There's a bit of tension because companies still care about their share prices and partners want to make a lot of money. But even investment banks don’t want to have you sleep under your desk anymore. They’re becoming more concerned about work-life balance.
Work from home is changing the whole conversation. CEOs love to be at the office, but they can’t tell the younger generation they can’t work from home. They’re like, “I did it for the last year and a half – go away.” Companies need to lean in, particularly as the Zs and younger Millennials have children.
If generational change is greater today than in the past, what do executives need to do differently to keep up?
There's disruptive innovation all around us. It used to be that entrepreneurs in Montreal would say we're going to Quebec City in five years, then we'll go to Sherbrooke and maybe Ottawa, and in 40 years we’ll go to Toronto. Now if someone comes to me with an idea I say, go see what they’re doing in Australia, the US, the UK, or Germany. Learn from each other and maybe you’ll form an alliance for global domination. Ideas now are increasingly global from birth, and they spread more rapidly.
There's so much more innovation and disruption out there that you can’t sit on your laurels in the way that companies could in the past. You need to be learning all the time. CEOs, almost to a person, they tell me that if they’re not learning, they'll leave their job.
You have done a lot of work on introversion and extroversion in leadership. Has the pandemic made that more relevant?
The pandemic has been challenging for everybody, but after 10 days I wrote in my blog that I can't take it anymore as an extrovert. Can you imagine where I am today? I've been teaching in an empty classroom and my McGill office on Zoom because I want to be in downtown Montreal so I might run into someone I know.
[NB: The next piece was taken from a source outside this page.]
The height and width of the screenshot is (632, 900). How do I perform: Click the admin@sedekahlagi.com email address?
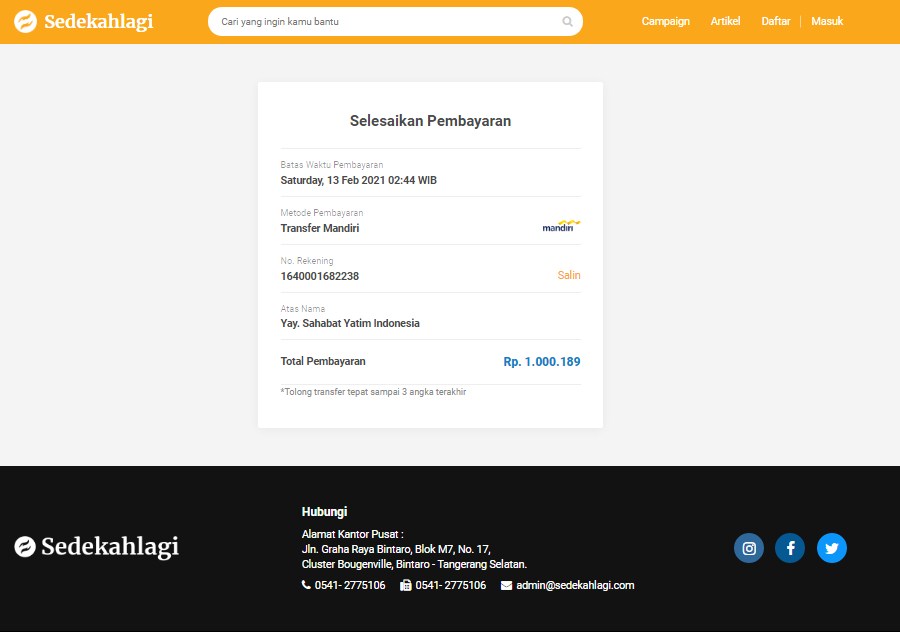pyautogui.click(x=575, y=585)
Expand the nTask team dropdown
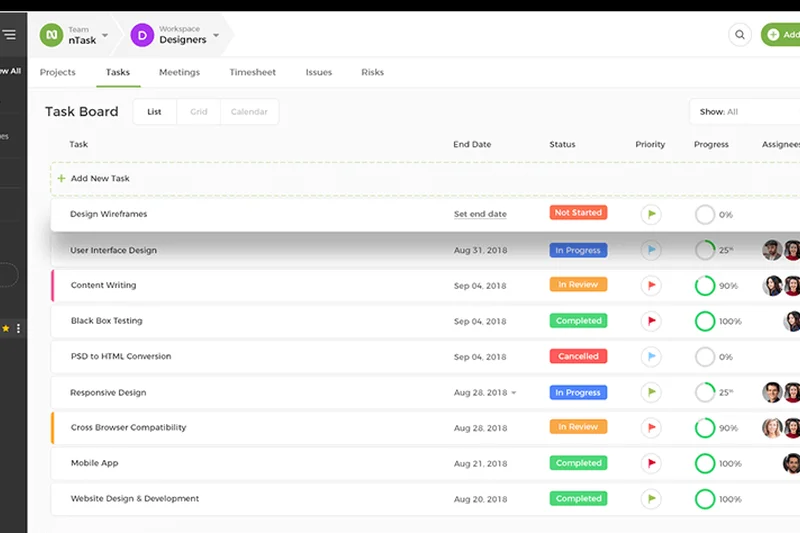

Introverts in one way have loved the pandemic because they can avoid too much stimulation. Introverts love being with people but after a certain amount of stimulation they say enough of that, I need an introvert break. Extroverts look for stimulation. I'm writing a book but after a couple of hours I can't take it anymore, so I go down to the second floor where there's an endless supply of undergraduates to refill my batteries.
You've written that the crisis plays to introverts’ strengths because it's better to be more deliberate amid uncertainty. Is that still the case in a world where disruptions are happening all the time?
I’m working on a book titled “We're All Ambiverts Now.” What I'm arguing, based on about 475 C-suite interviews, is that executives have to act like an introvert at times to be an effective leader and like an extrovert at other times.
I talked to a woman who runs a hotel chain here in Canada, and when the government shut hotels down, no one knew what to do. At that point you can't get out there as the extroverted leader and give the solutions because you have no idea what the solutions are. You’ve got to step back and act like an introvert – listen to people and learn from lots of sources – rather than barreling ahead with your thoughts.
On the other hand, you’ve got to act like an extrovert as a CEO. The board of a big transportation company told the COO, a huge introvert, that they wanted to make him CEO and would give him a coach. The coach gave him a clicker, and he said five times a day you've got to act like an extrovert because you need to develop that side of your personality.